= EXTRACTED DATA =
= = =

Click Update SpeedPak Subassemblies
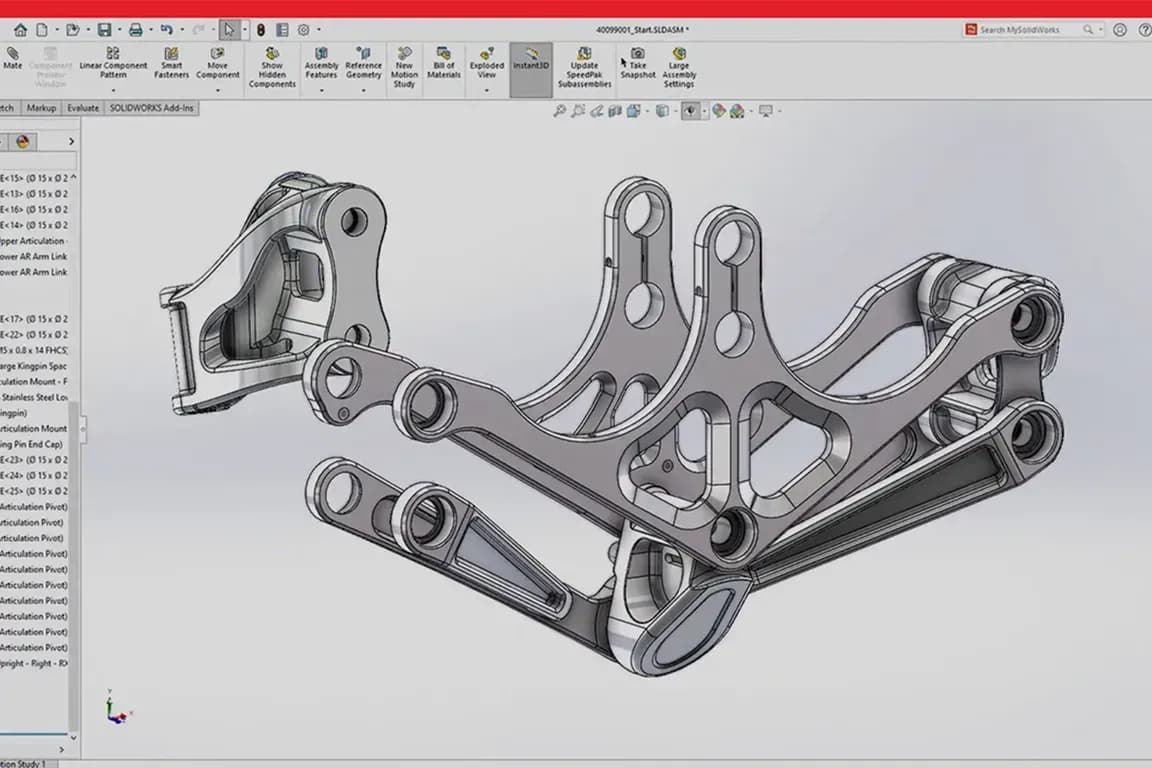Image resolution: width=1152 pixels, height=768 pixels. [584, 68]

= = =

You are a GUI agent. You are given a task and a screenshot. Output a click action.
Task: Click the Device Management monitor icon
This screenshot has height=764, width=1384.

= = =

Whenever a line above includes the string "screenshot", copy it.

= WRITTEN SOLUTION =
You are a GUI agent. You are given a task and a screenshot. Output a click action.
This screenshot has height=764, width=1384.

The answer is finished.